Caso bullone: «Lanciato dai nostri», ma la Pistoiese non vuole la squalifica
L’ad Fabio Fondatori in conferenza stampa mostra il “corpo del reato” però fa partire il ricorso: cosa ha detto
PISTOIA. La comparsa del bullone che ha causato le due giornate di squalifica del Melani è stato un vero colpo di teatro che ha rubato la scena della conferenza stampa di Fabio Fondatori, ad della Pistoiese. Il club con questa iniziativa ha inteso compiere un atto importante di onestà intellettuale.
Il giudice sportivo
In particolare l’intenzione dell’ad era di chiarire il contenuto nel comunicato del giudice sportivo in cui si adottano duri provvedimenti contro la Pistoiese, in particolare laddove si comunica che «alcuni sostenitori presenti in tribuna lanciavano un bullone con dado avvitato della grandezza di circa 5 cm all’indirizzo del direttore di gara che lo sfiorava al volto e cadeva sul campo per destinazione».
L’ad
Fondatori spiegato che il reperto è stato acquisito dal personale del club addetto alla manutenzione e non dall’arbitro, chiarendo così il motivo per il quale nessuno dalla tribuna si fosse accorto di nulla. Stupisce la perfetta descrizione dell’oggetto sul referto dell’arbitro, ma non è escluso che siano stati altri ad indicargli i dettagli. Fondatori ha voluto evidenziare che l’episodio abbia posto in cattiva la tifoseria pistoiese, mettendo in relazione l’accaduto con la decisione del prefetto di Rimini di vietare ai pistoiesi la trasferta a Coriano di domenica prossima.
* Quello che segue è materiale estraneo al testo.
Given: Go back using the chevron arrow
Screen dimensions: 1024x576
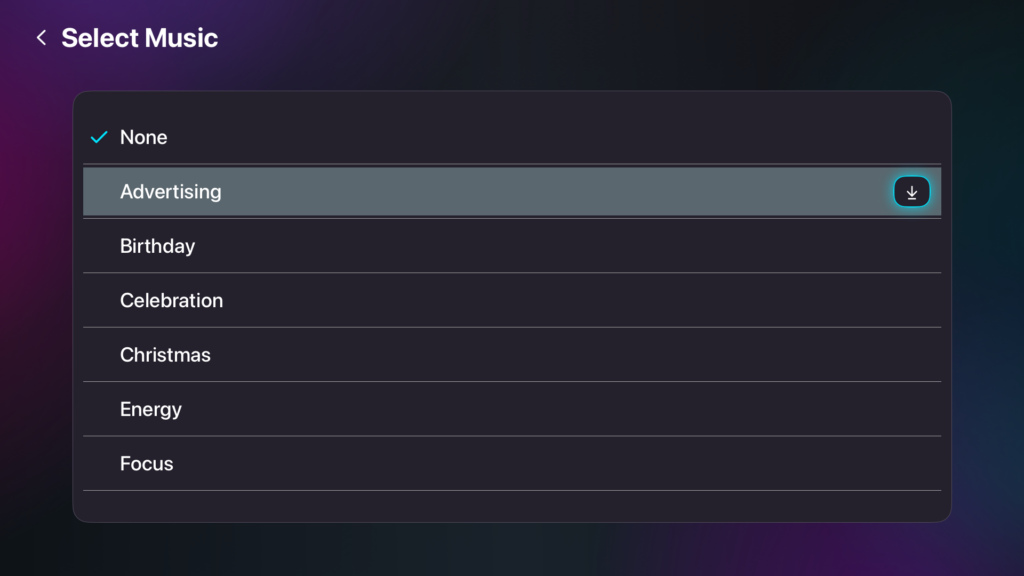Looking at the screenshot, I should (x=41, y=38).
Il dirigente ha anche fatto un riferimento all’omicidio Marianella per avvalorare l’ipotesi di una percezione distorta dell’indole dei pistoiesi.
Il ricorso
L’ad orange ha inoltre annunciato il ricorso avverso alla squalifica del campo che sarà curato dall’avvocato Mattia Grassani di Bologna, essendosi trattato di «un fatto isolato e totalmente fuori dal controllo, anche capillare». Il dirigente orange contesta invece quanto afferma il giudice sportivo rispetto ad indebita presenza nello spiazzo antistante gli spogliatoi di persone non autorizzate, una delle quali «impediva alla terna arbitrale di chiudere la porta del proprio spogliatoio». «In quello spazio – sostiene l’ad – c’erano solo autorizzati. Nessuno ha impedito di chiudere la porta della terna».